-------- Passage shown --------

In the winter, NSCD participants enjoy alpine skiing, snowboarding, cross-country skiing, Nordic hut trips, snowshoeing and ski racing. In the summer, there are sports ability clinics and opportunities for rafting, kayaking, canoeing, therapeutic horseback riding, mountain biking, camping and rock climbing.
"I've had people tell me, 'I was ready to end my life, and then I found the NSCD,''' Zimmermann said. "The number one thing our activities help with is confidence and self-esteem. That's followed by the physical improvement."
"Challenge recreation forces you to get out of your comfort zone once a week," Wallace said. "You have to do each activity – rock climbing, skiing and the obstacle course – three times."
Rock climbing came easily to Wallace. Skiing didn't. His first time on the slopes was frustrating.
"By the third time, the guide told me that I was one of the better skiers she's ever seen," he said. "That was amazing to me. When I first started, I couldn't even stand on the skis without thinking I was going to break my ankles. I'm not saying I was one of the best, but in her opinion, I was. That was such a confidence builder."
Zimmermann says fundamentally, the NSCD is in the business of adaptation. It might be difficult to imagine someone with a disability mountain biking or skiing, but that's what's magical about NSCD. Skiing is a favorite among participants because it's the only place in life where gravity is their friend. "Anyone who is mobility impaired has freedom on the ski slope," Zimmermann said.
The NSCD has all kinds of gadgets designed by staff members to enable skiing. "You can't go to a sporting goods store and buy the stuff we need," Zimmermann said. All equipment is designed and tested in NSCD's state-of-the-art 2,100 square-foot adaptive equipment lab.
Every participant starts with an initial assessment. "We'll take a look at how someone walks – if they walk – how much upper body strength they have, and what their unique goals are," Zimmermann said. "We try to come up with an innovative solution for each individual."

-------- Given data --------

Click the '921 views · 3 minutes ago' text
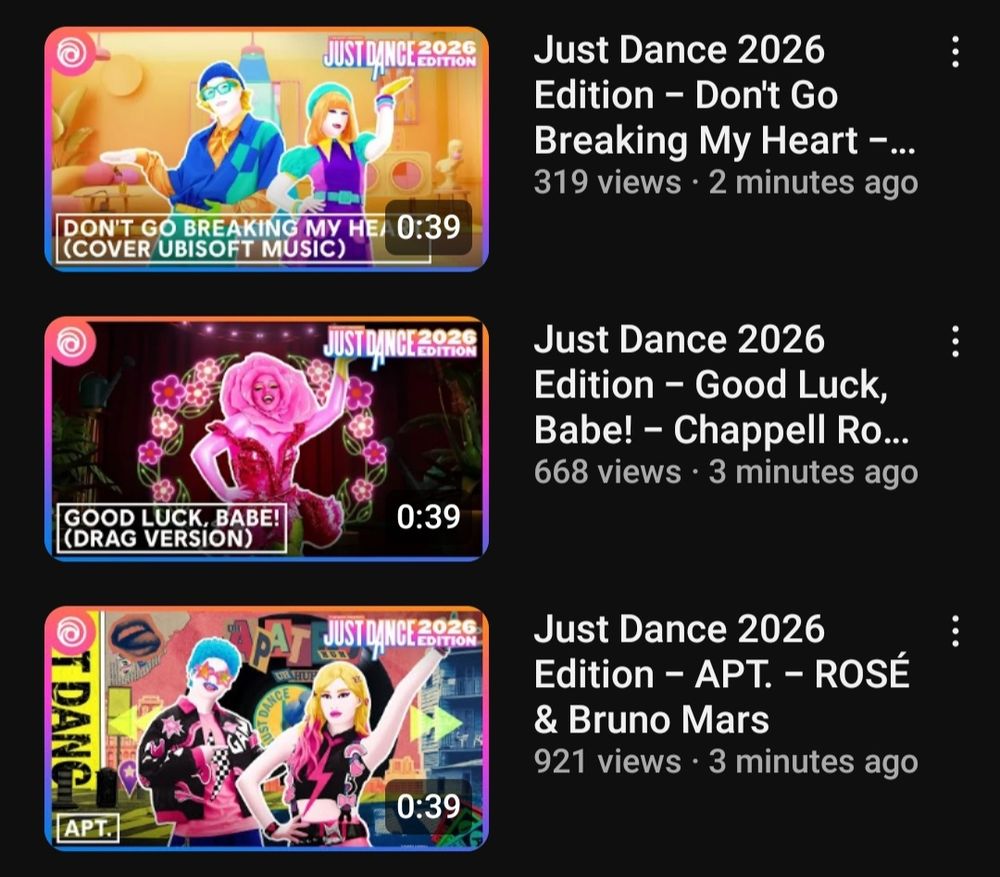 pos(726,762)
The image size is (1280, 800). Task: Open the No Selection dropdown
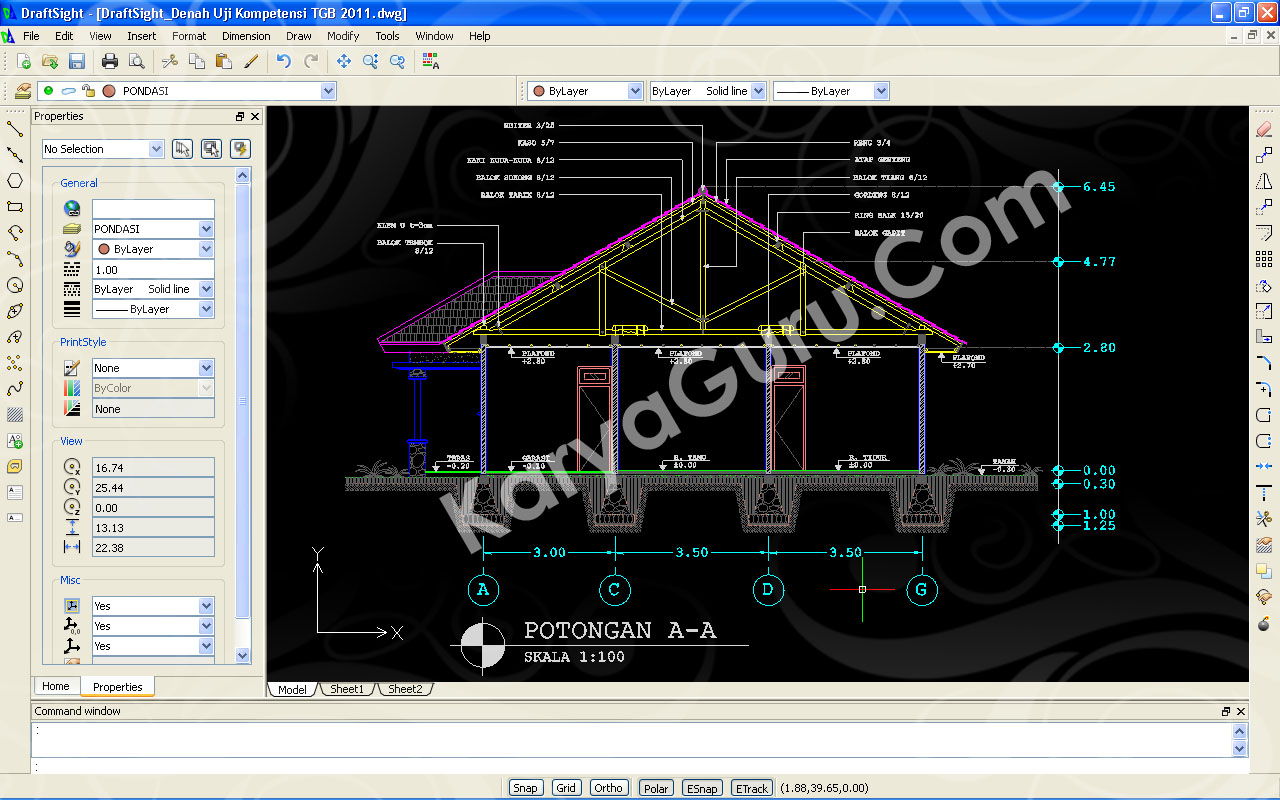tap(156, 149)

--------

## Task item
In the NSCD passage above, how large is the lab where the organization designs and tests its equipment?

## Completed exercise
2,100 square feet